**Activity**
Whenever an image turns up, omit it and return the remaining data exactly.

Content starts

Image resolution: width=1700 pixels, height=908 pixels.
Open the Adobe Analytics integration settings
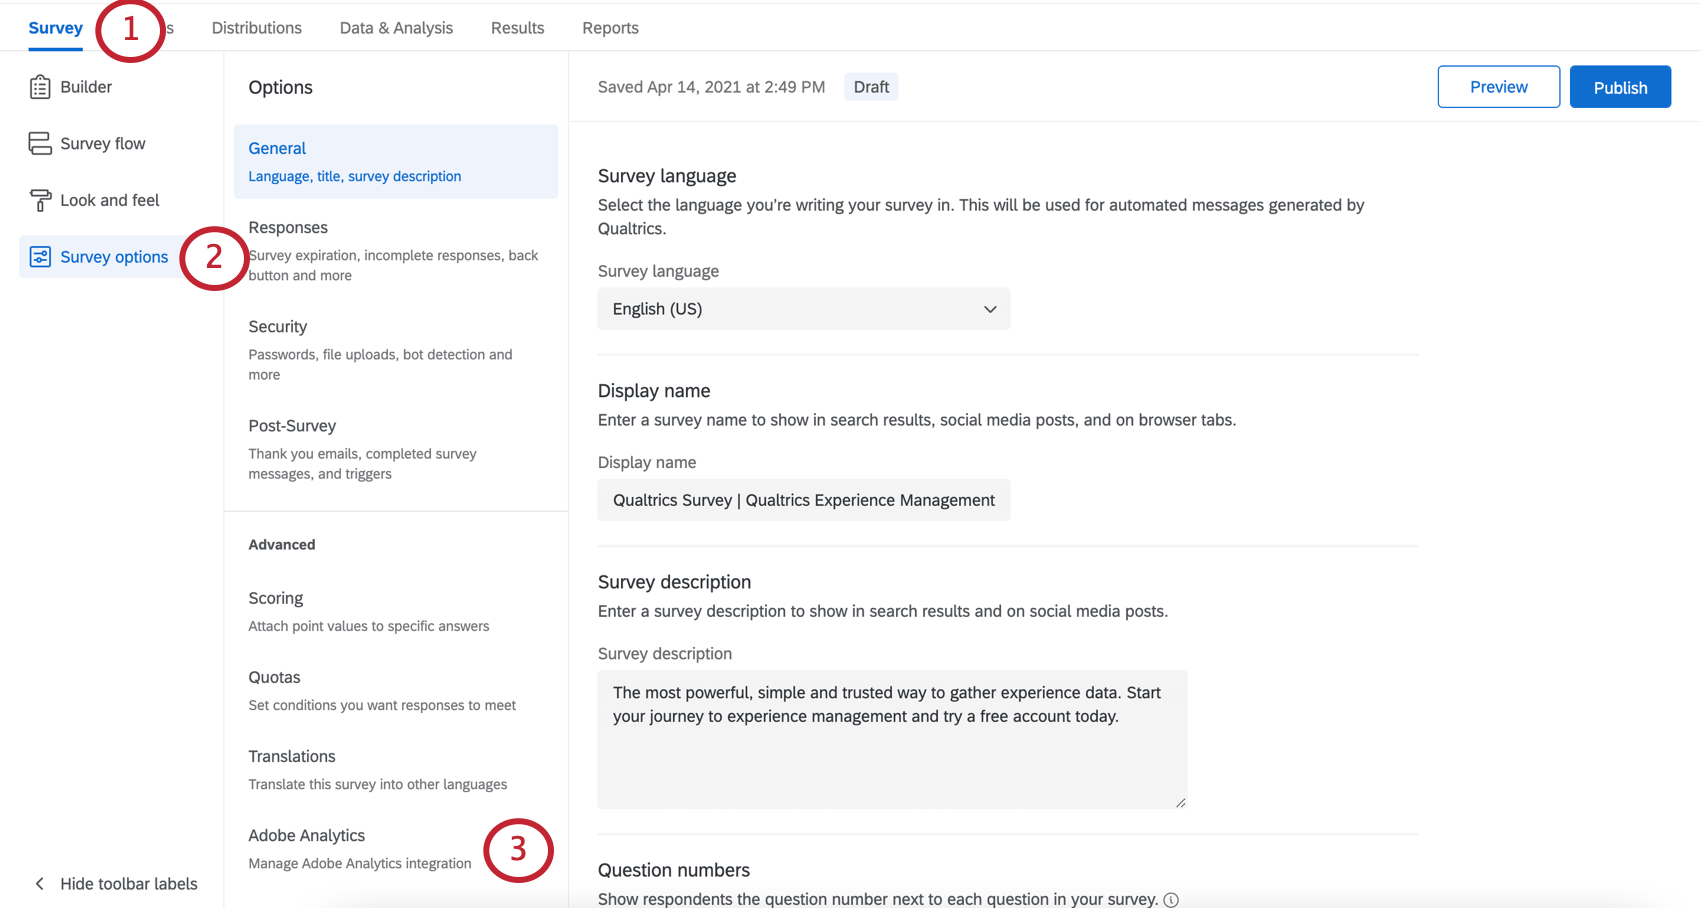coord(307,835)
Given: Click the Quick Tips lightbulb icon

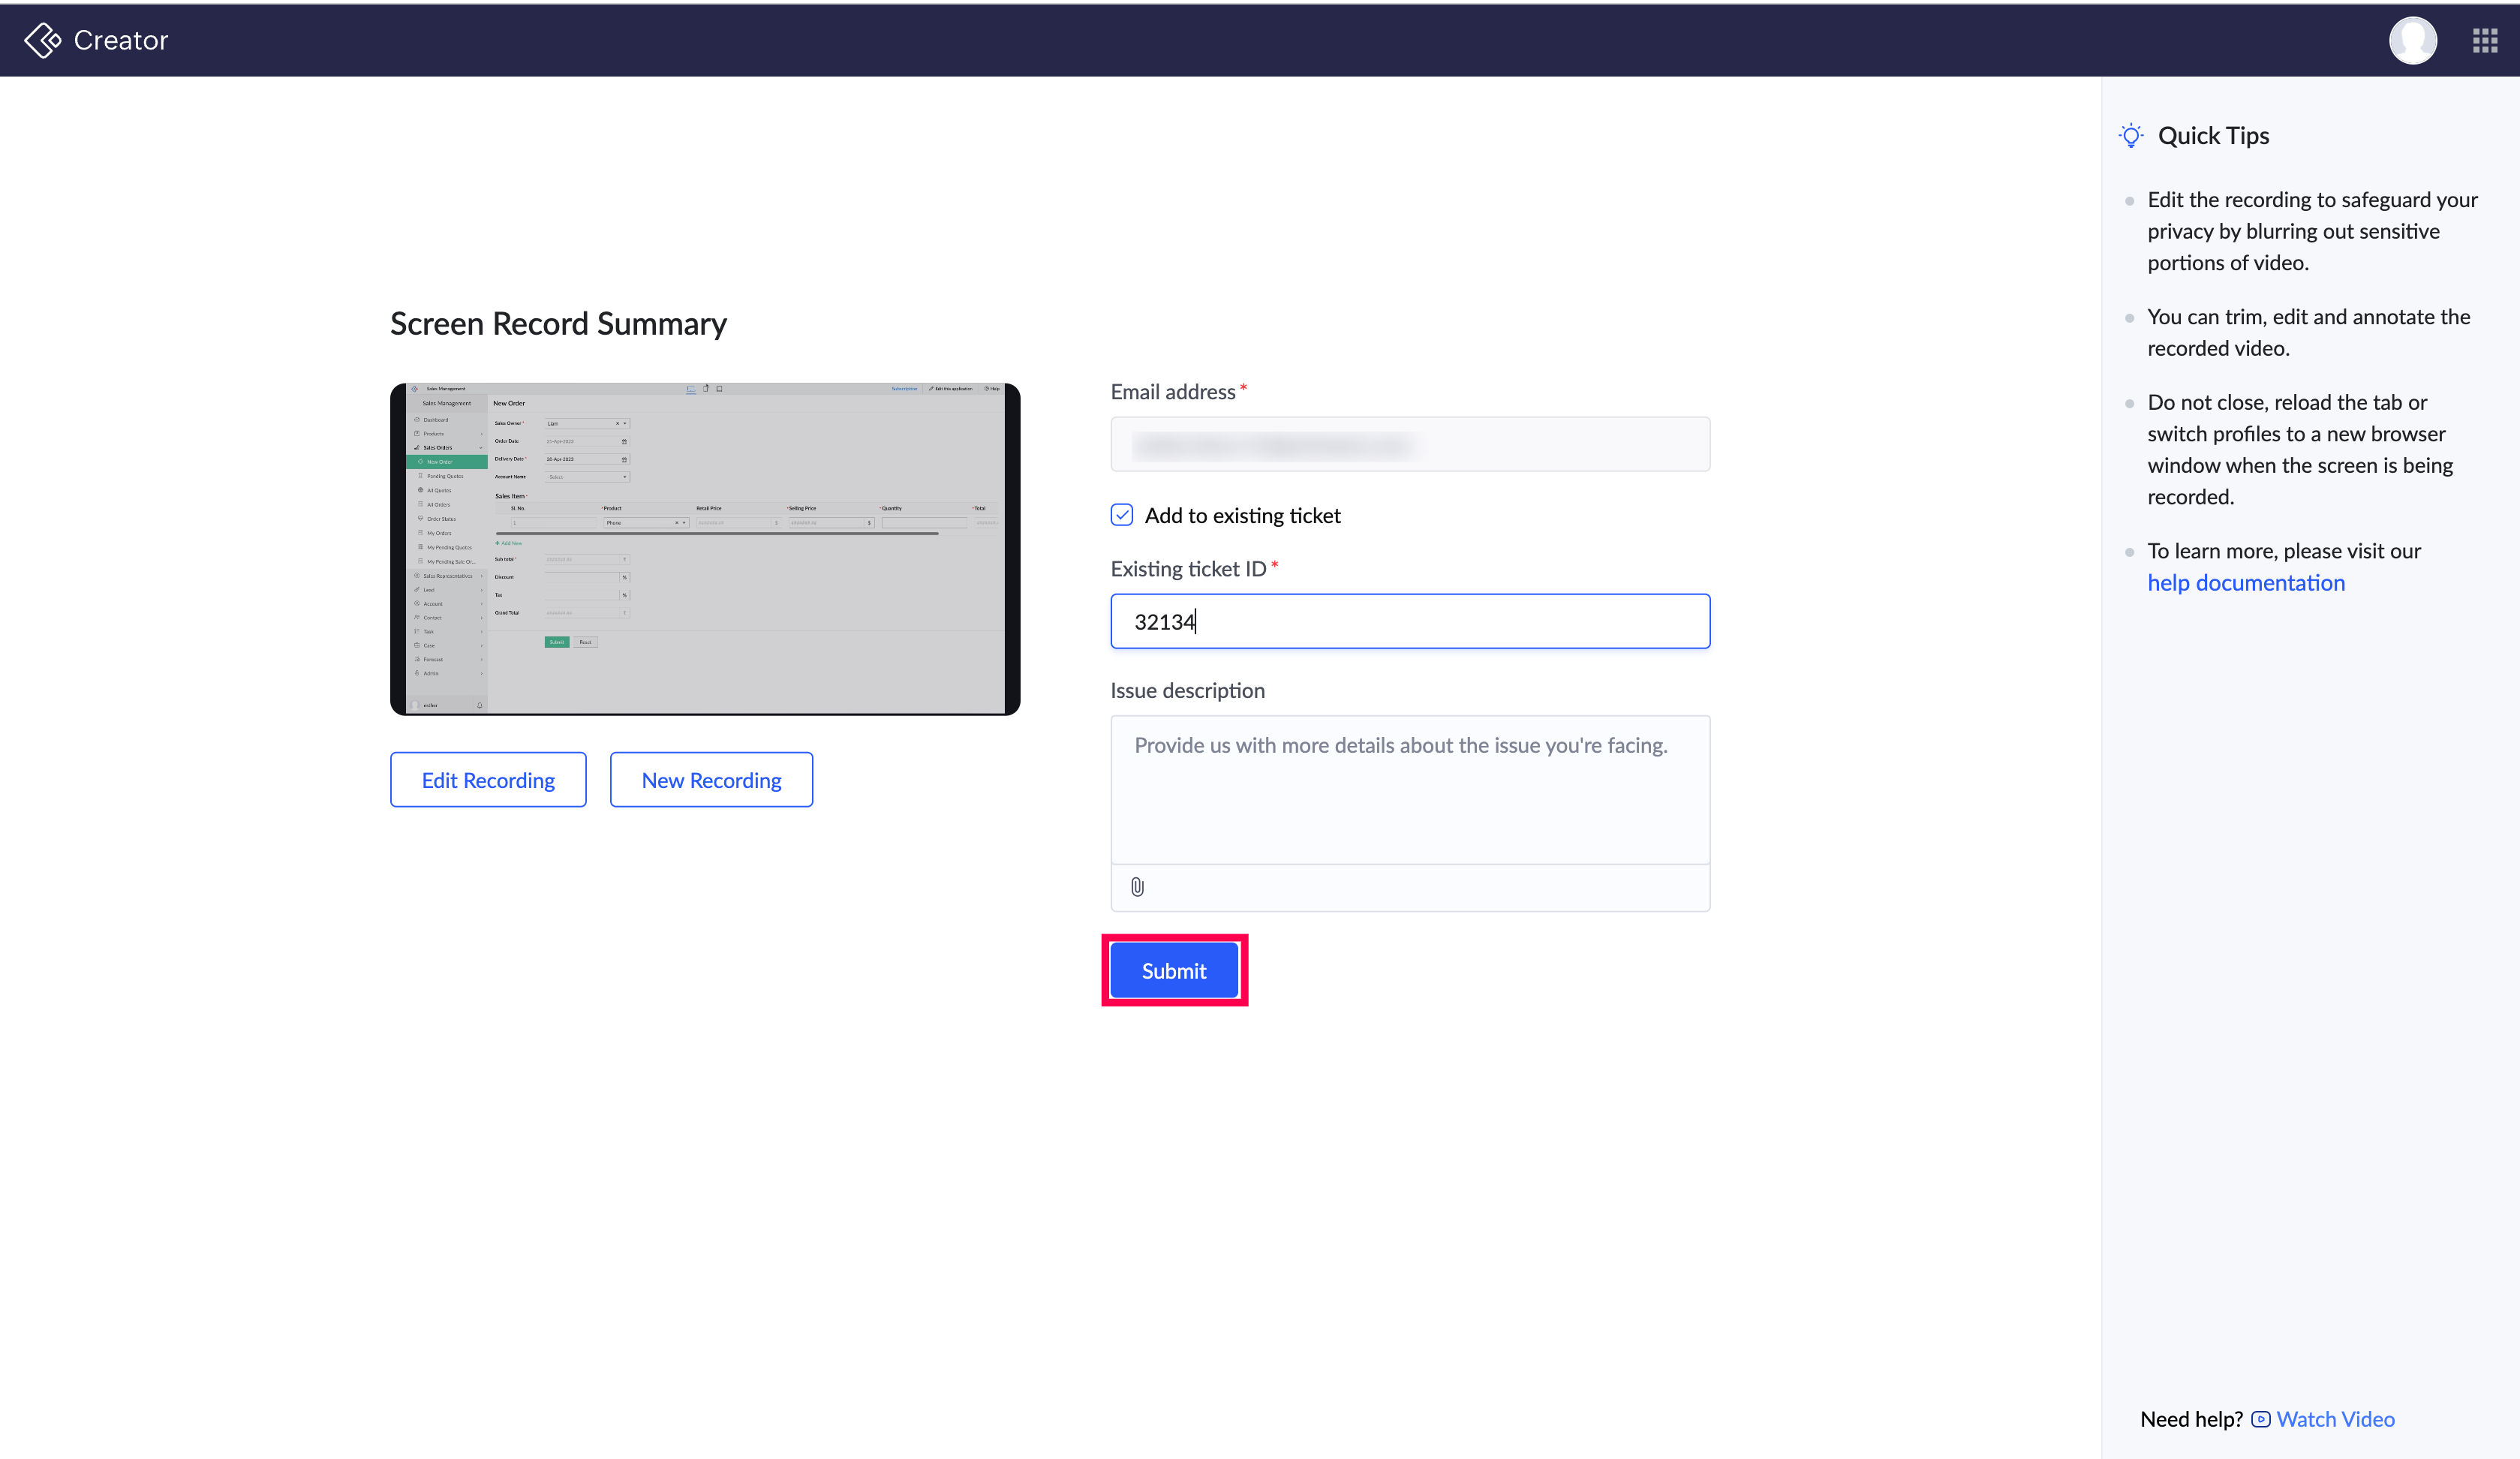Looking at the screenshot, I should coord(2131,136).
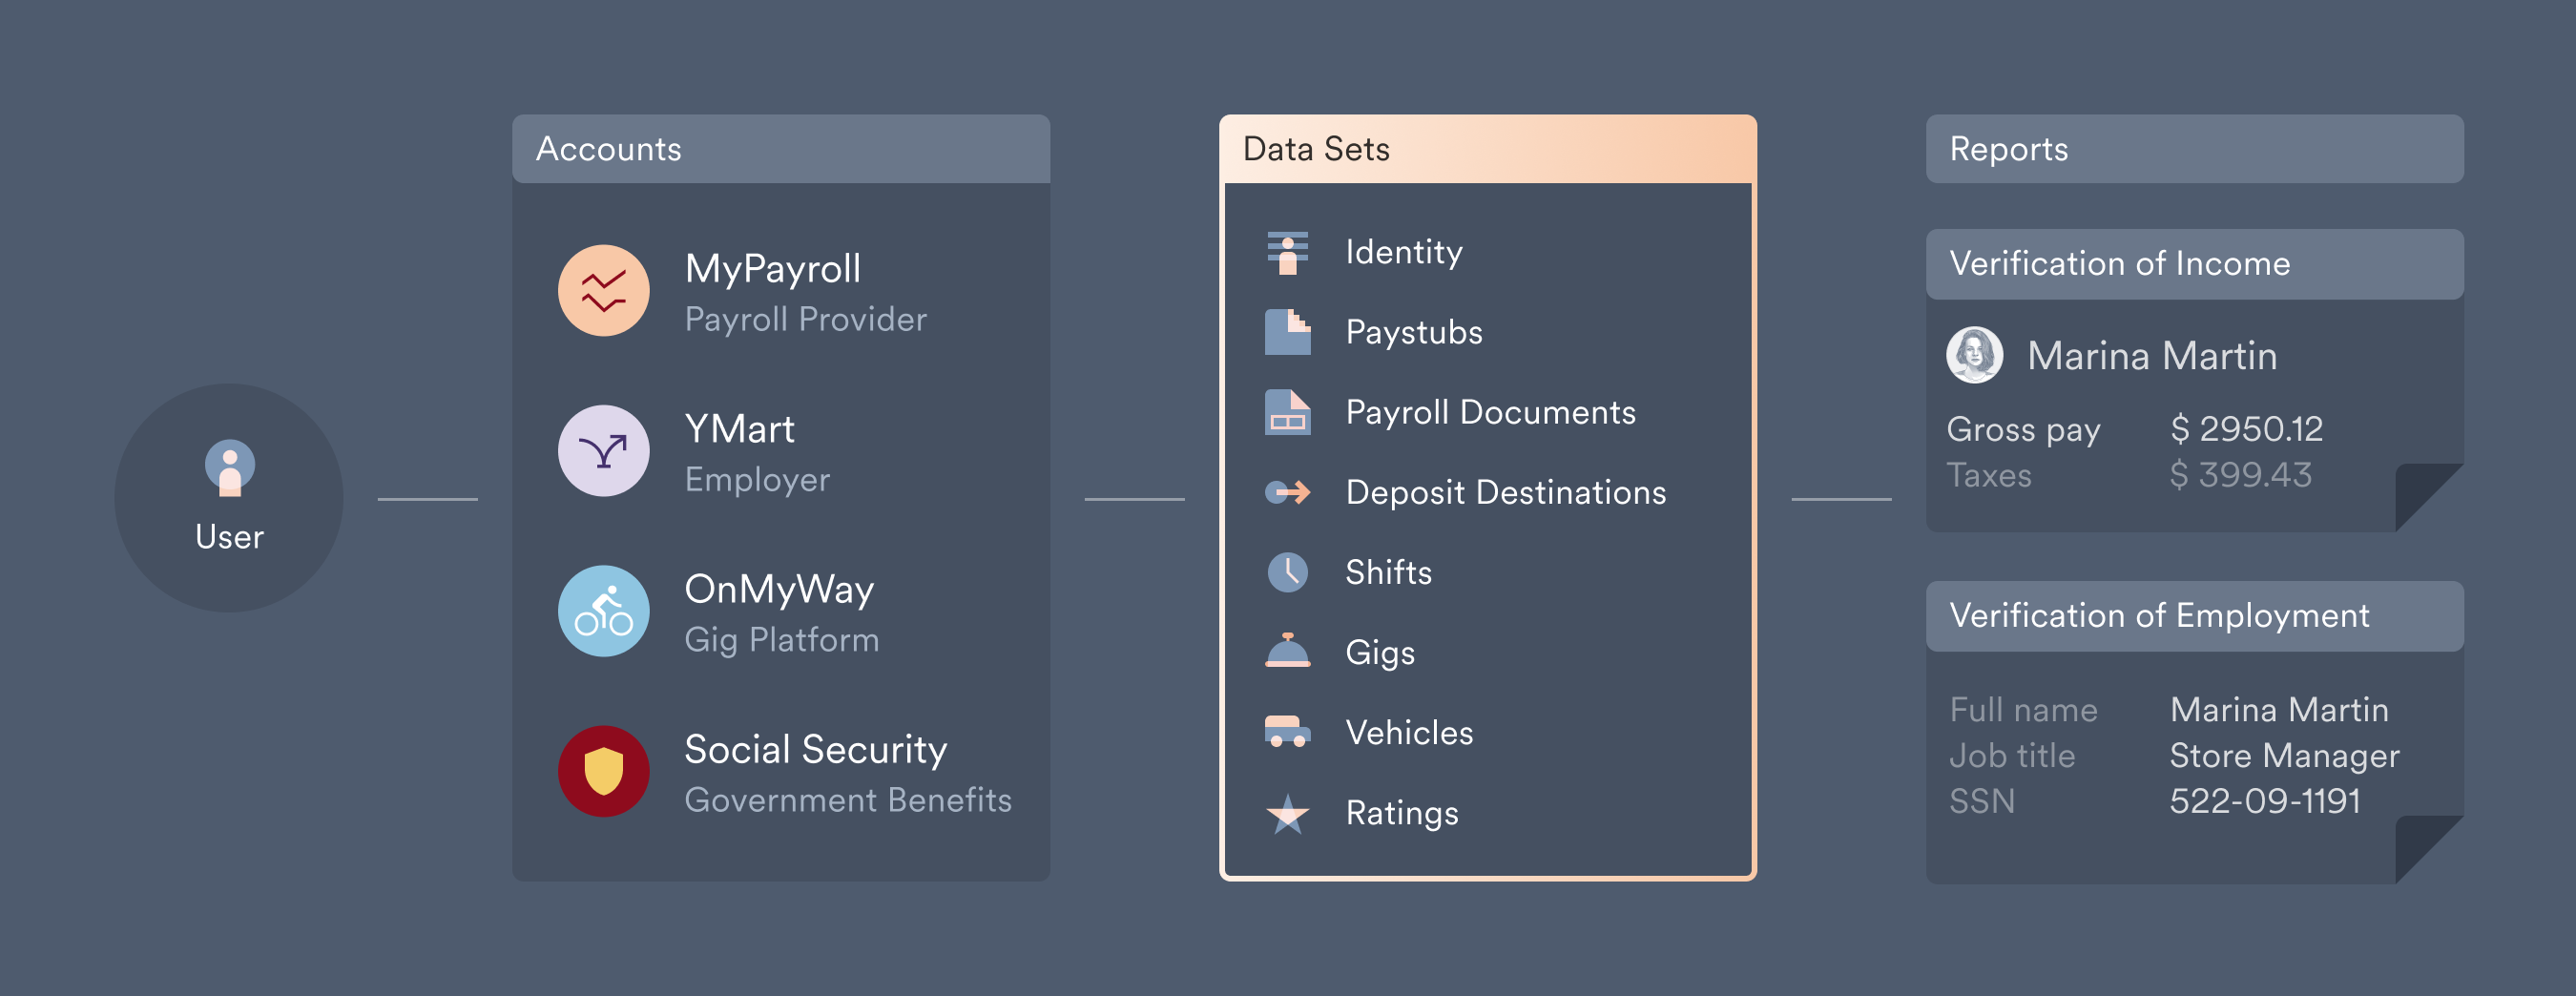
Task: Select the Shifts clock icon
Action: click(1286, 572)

Content ends

**Response box**
Image resolution: width=1700 pixels, height=908 pixels.
Open the Adobe Analytics integration settings
coord(307,835)
Given: Click the Quick Tips lightbulb icon

Looking at the screenshot, I should coord(2131,136).
Task: Select the Shifts clock icon
Action: click(1286, 572)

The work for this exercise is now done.